WHAT YOU ARE ASKED TO DO. Show each line in the listing below that contains the word "screenshot".

DATA IN THIS EXERCISE.
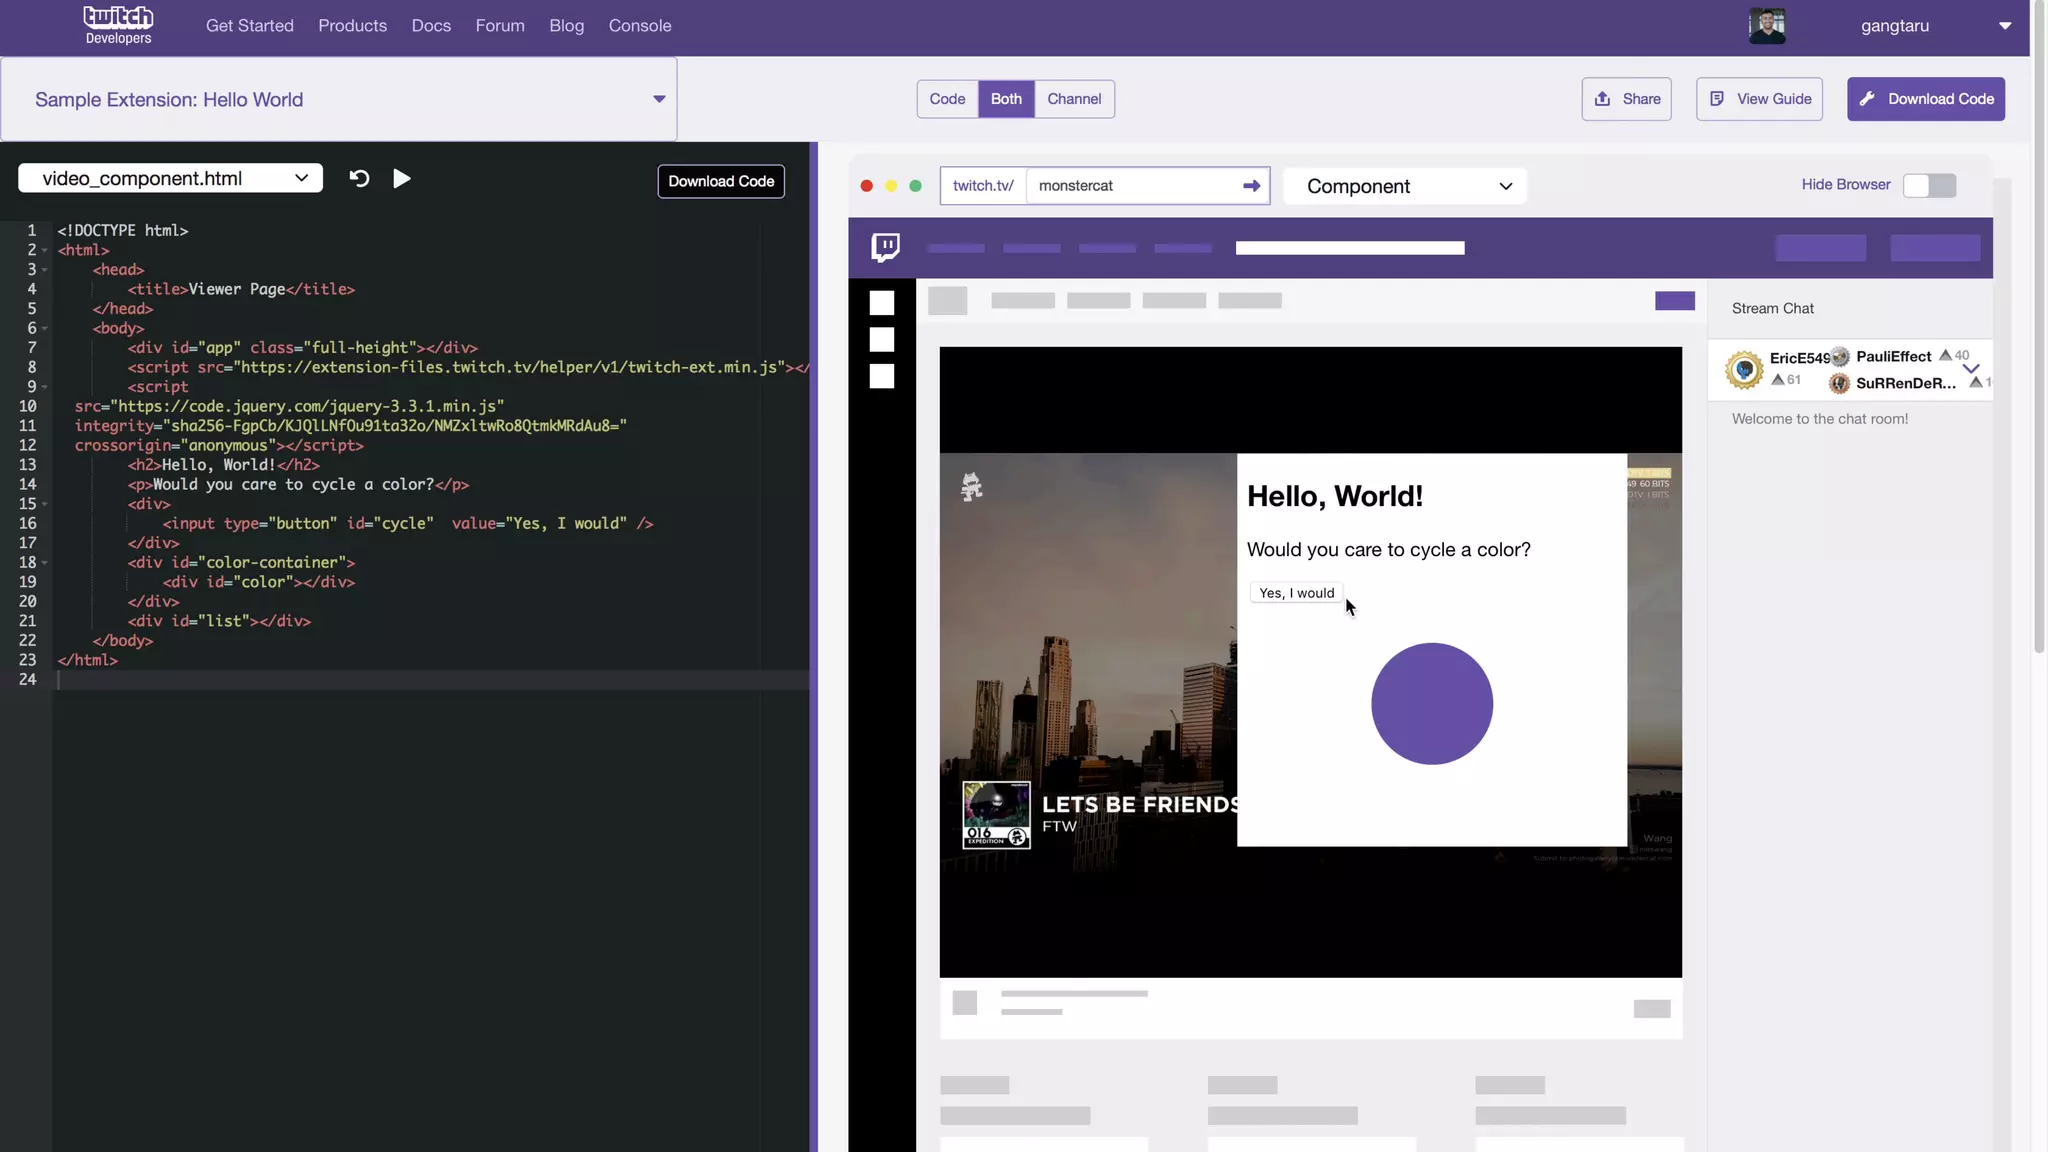The image size is (2048, 1152).
Task: Expand the Component view type dropdown
Action: point(1405,186)
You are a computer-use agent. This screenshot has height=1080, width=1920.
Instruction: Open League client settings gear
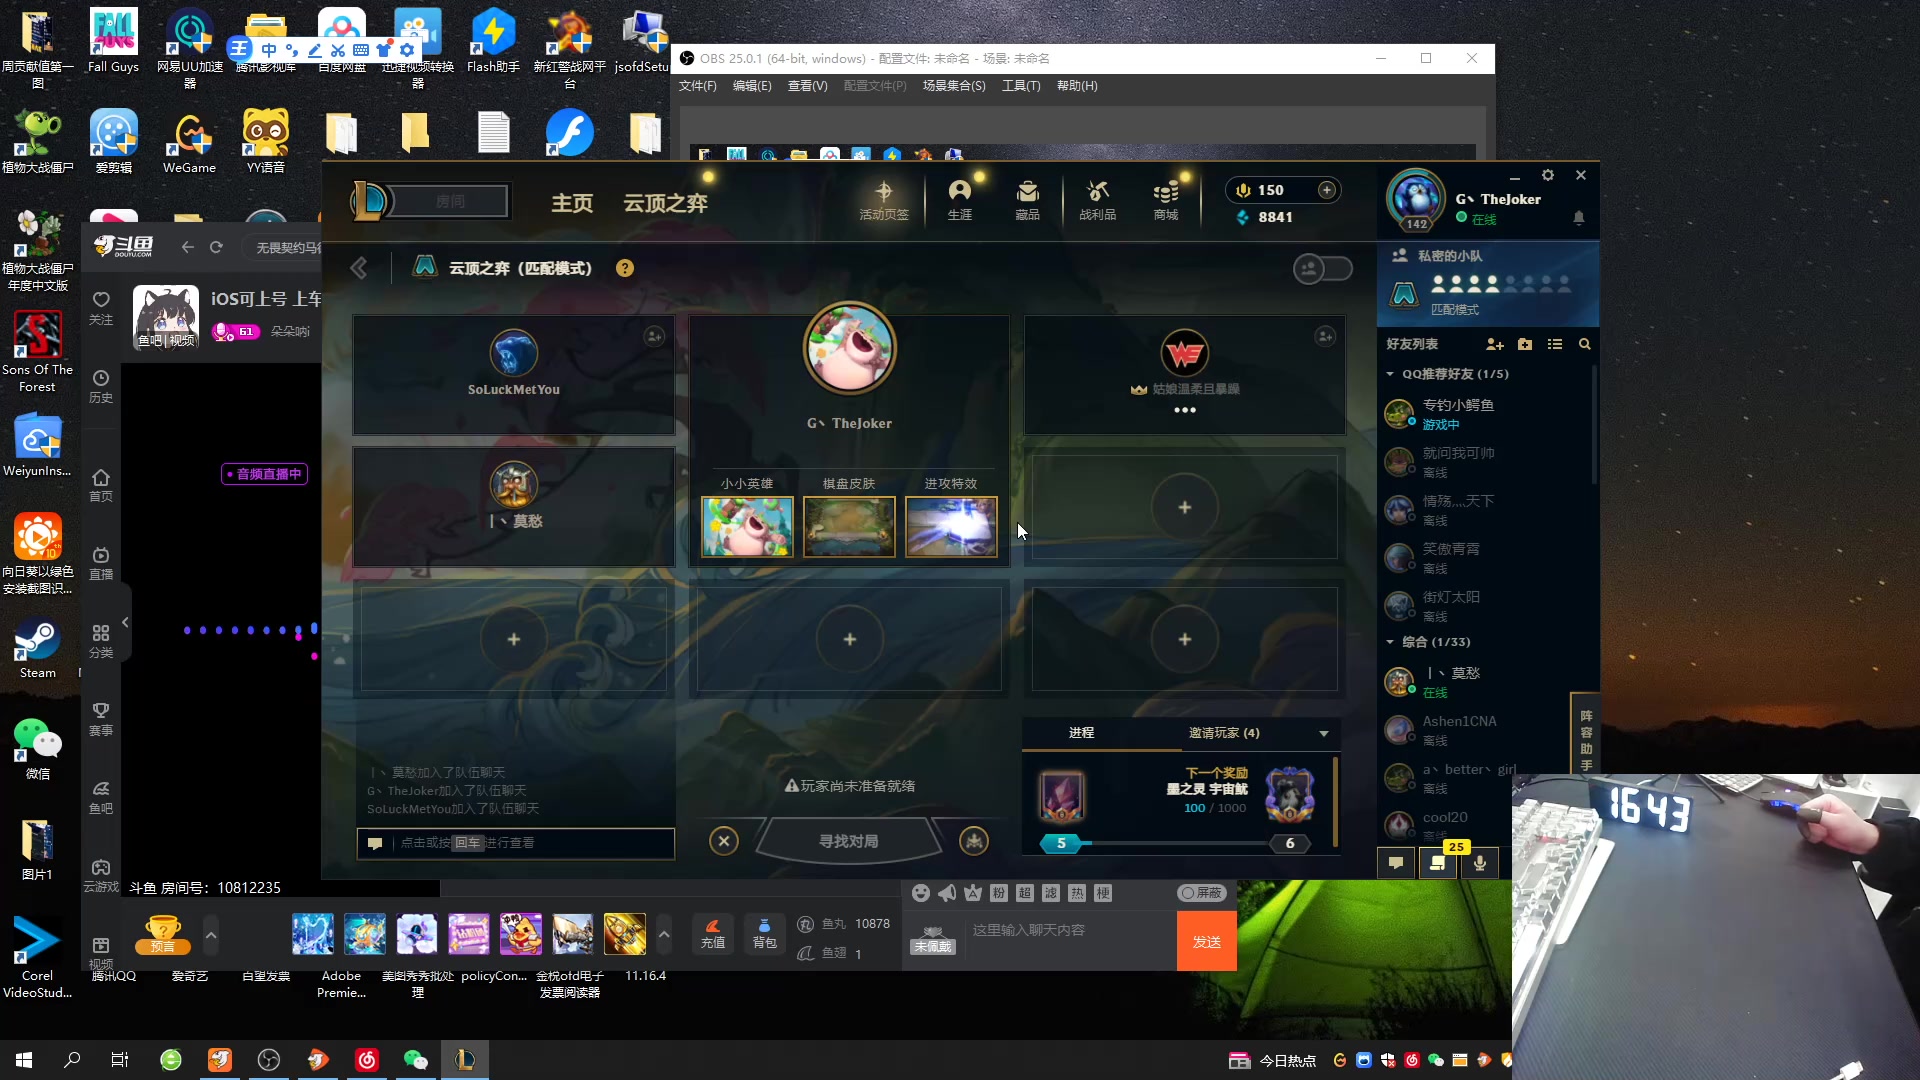[x=1548, y=175]
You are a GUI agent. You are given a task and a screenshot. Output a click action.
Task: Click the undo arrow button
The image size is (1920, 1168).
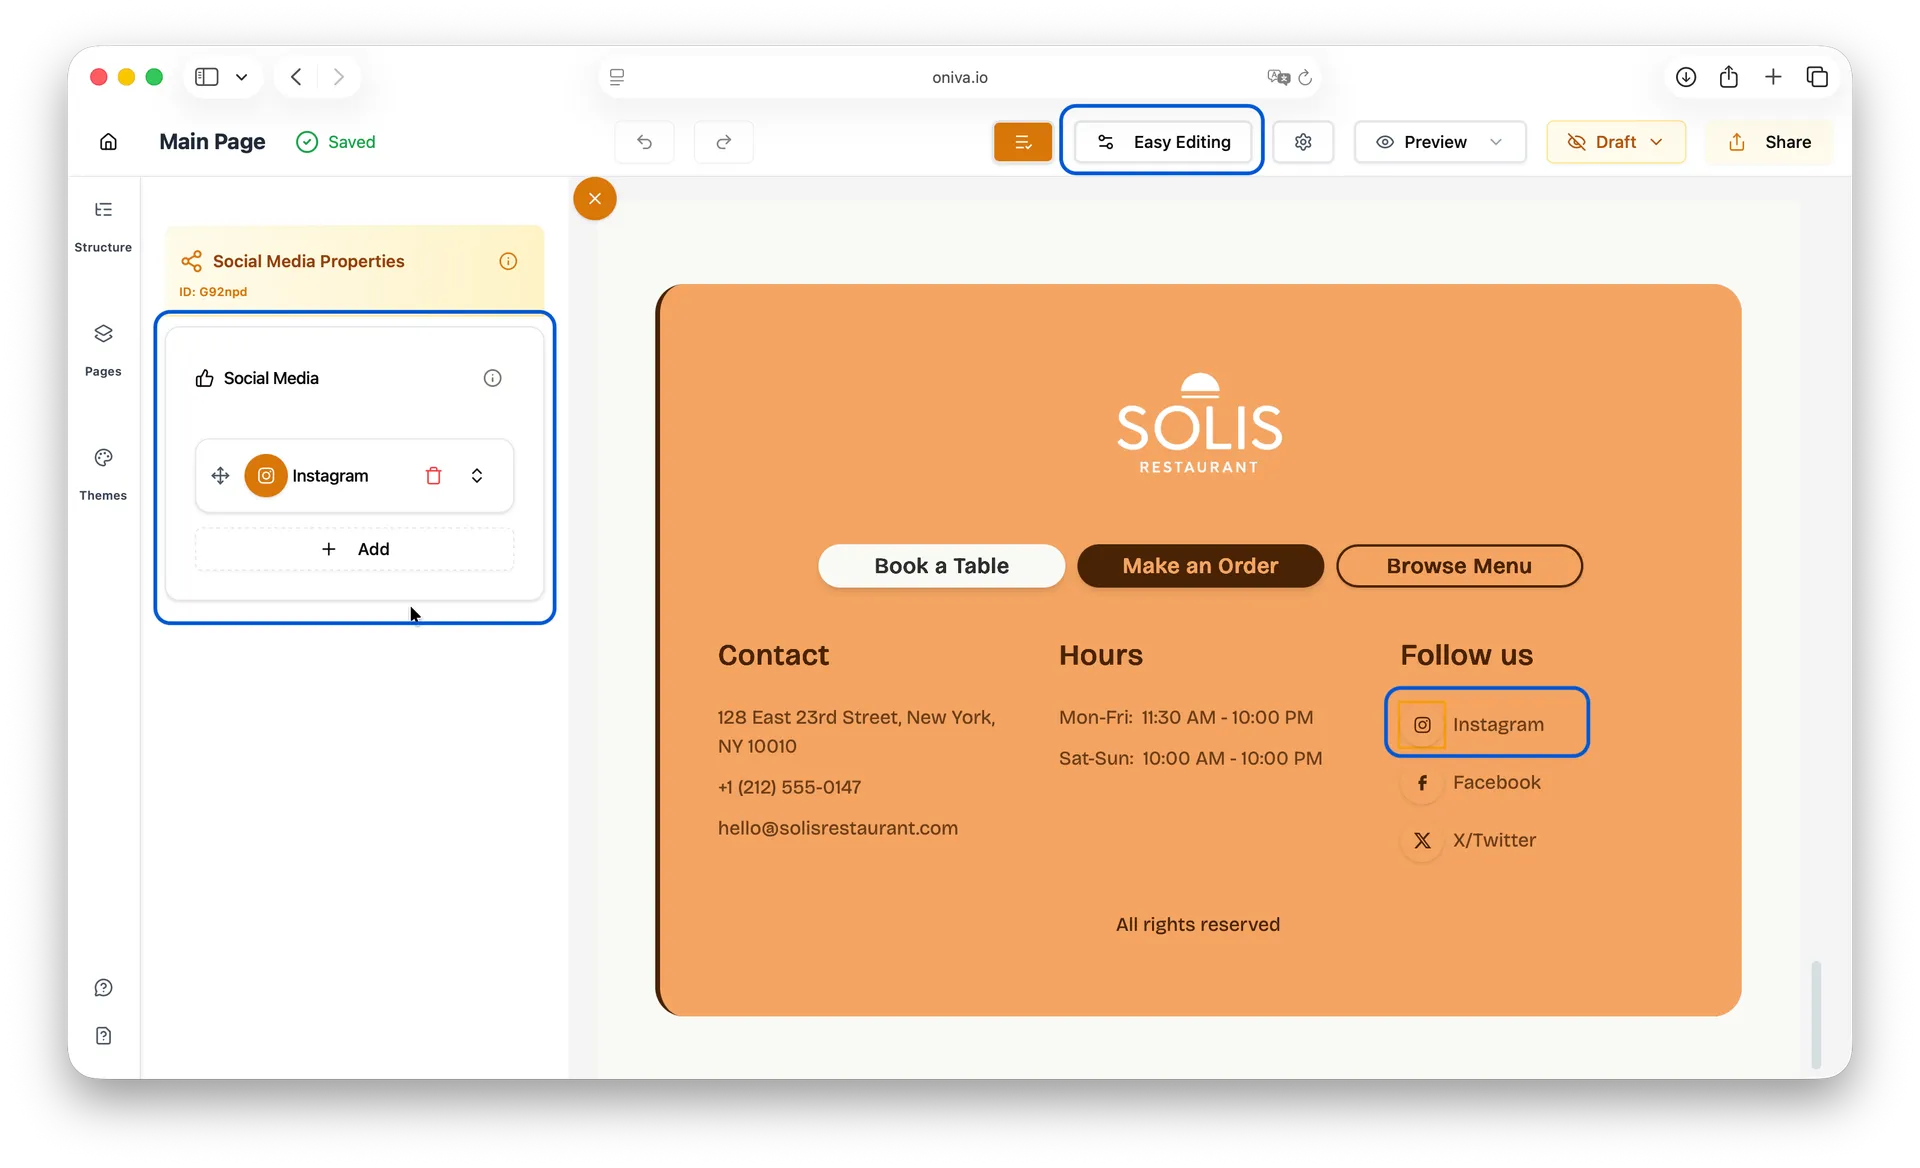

THE COMPLETED TASK.
You are a computer-use agent. This screenshot has height=1080, width=1920.
You are a GUI agent. You are given a task and a screenshot. Output a click action.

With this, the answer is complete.